→ Directions
- a) Update the linked list homework sample: restate the part that opens with the words containing "The provided code" and closes with "us for details.", changing "printList" to "displayList".
- b) In the linked list homework sample, what parameters does the removeElement routine take?
- c) Pick up the linked list assembly homework sample after its final line and keep writing it.

:: Document excerpt

Linked List in Assembly Language Homework Sample

The provided code builds a linked list, and inserts values into it. You need to write a routine to print all the values in the list (separated by commas). You also need to write a routine, to search for a value in the list and remove it. The printList routine takes the head of the list as a parameter, and it is guaranteed to not be null. The printList function should be recursive rather than looping. The removeElement routine takes 2 parameters, the address of the list and the value to remove. It should return the new head of the list, and only needs to remove the first instance of the value. For more assembly language programming help contact us for details.

Solution:

listnode.asm

# A note on choice of instructions:
# For pedagogical purposes, we avoided using instructions in the pseudoinstruction set
# as much as possible. Mostly, instead of li and move, we are using addiu and addu, and instead
# of bge/blt, we are using slt/slti with beq/bne.

# These below are declarations of constants.
# So, anywhere in my MIPS program where we use NEXT_OFFSET, it will be replaced
# exactly by a 4.

::::
:: Source excerpt

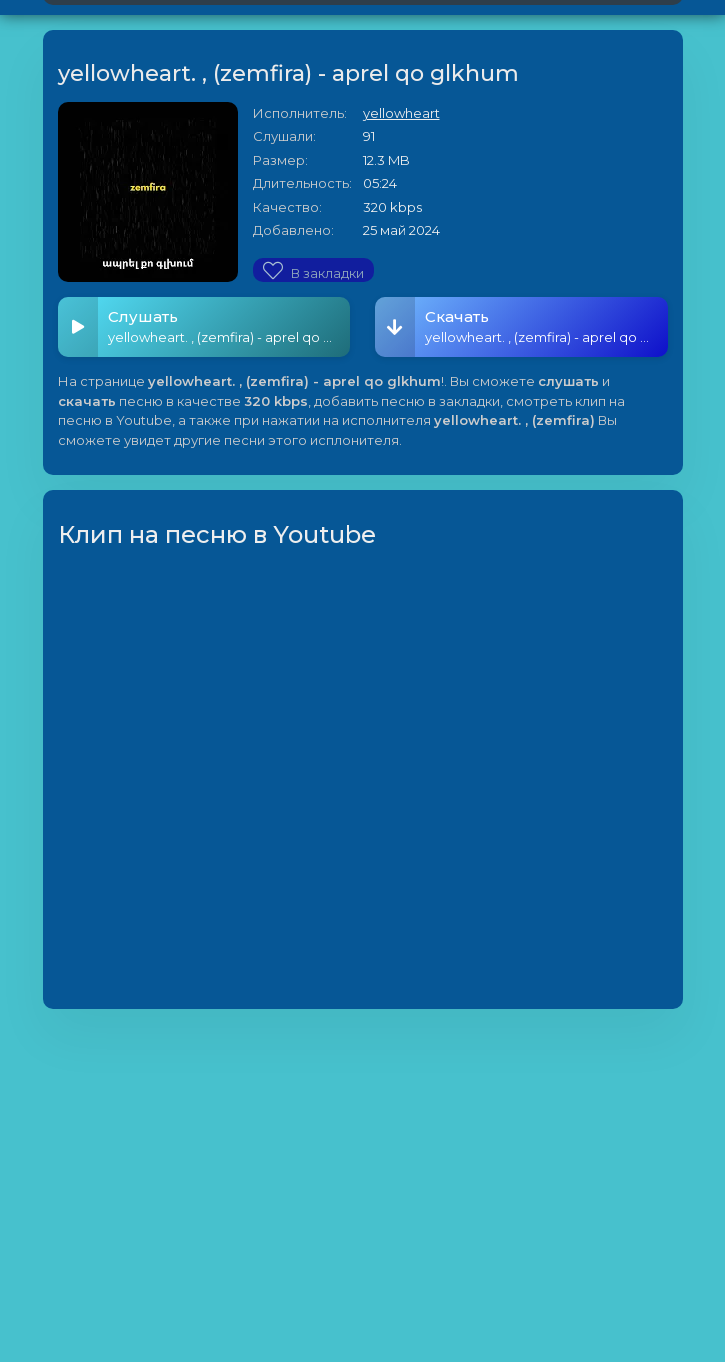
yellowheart (401, 113)
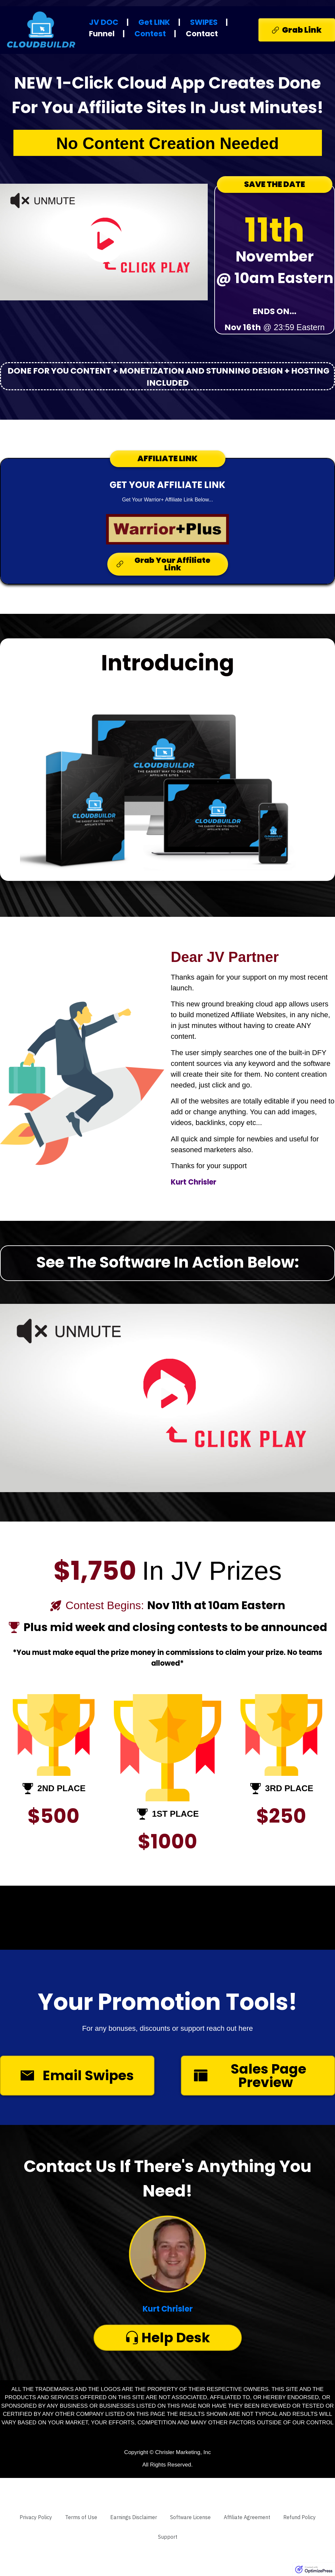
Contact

::::

→ Task-by-task results
- a)
The provided code builds a linked list, and inserts values into it. You need to write a routine to print all the values in the list (separated by commas). You also need to write a routine, to search for a value in the list and remove it. The displayList routine takes the head of the list as a parameter, and it is guaranteed to not be null. The displayList function should be recursive rather than looping. The removeElement routine takes 2 parameters, the address of the list and the value to remove. It should return the new head of the list, and only needs to remove the first instance of the value. For more assembly language programming help contact us for details.

- b) The address of the list and the value to remove.

- c)
# Do not confuse these constants with things in the .data section. The assembler
# substitutes constant symbols for constant values during assembly.
# Constants DO NOT exist in the memory of your running program.
.eqv DATA_OFFSET 0 # the first field
.eqv NEXT_OFFSET 4 # the second field
.eqv SIZEOF_LISTNODE 8 # = sizeof(int)+sizeof(reference) = 4 + 4 = 8
.eqv TESTVALUES_LEN 4 # change if you change the testvalues below

# data section is where global data goes
.data

# int[] testvalues = {2,6,3,0}
testvalues: .word 2 6 3 0 # we use .word to mean each number should be 4 bytes, i.e. size of one int
.globl main

# text section is where the code goes
.text
j main

# Call this procedure to allocate
# and initialize a new ListNode
#
# Recall “new” in Java gets translated
# to two steps
# 1. allocate memory for the object
# 2. call the constructor to initialize the memory
#
# arguments:
# data: value for the ListNode’s data field
#
# return address of the new ListNode object
newListNode:
# prolog
addiu $sp,$sp,-8 # allocate space on the stack for two integers
sw $ra, 0($sp) # save the return address (because $ra will get overwritten by “syscall” below)
sw $s0, 4($sp) # save $s0, because we are writing a new value to it below

# 1.
addu $s0, $zero, $a0 # save the argument because we need it later
addiu $v0, $zero, 9 # call sbrk(SIZEOF_LISTNODE)
addiu $a0, $zero, SIZEOF_LISTNODE
syscall
addu $t0, $zero, $v0 # t0 = address of the ListNode, i.e. “this”

# 2.
sw $s0, DATA_OFFSET($t0) # this.data = data
# exactly equivalent to sw $s0, 0($t0); go look at the assebled code!
sw $zero, NEXT_OFFSET($t0) # this.next = null
# recall that we represent null with the address 0.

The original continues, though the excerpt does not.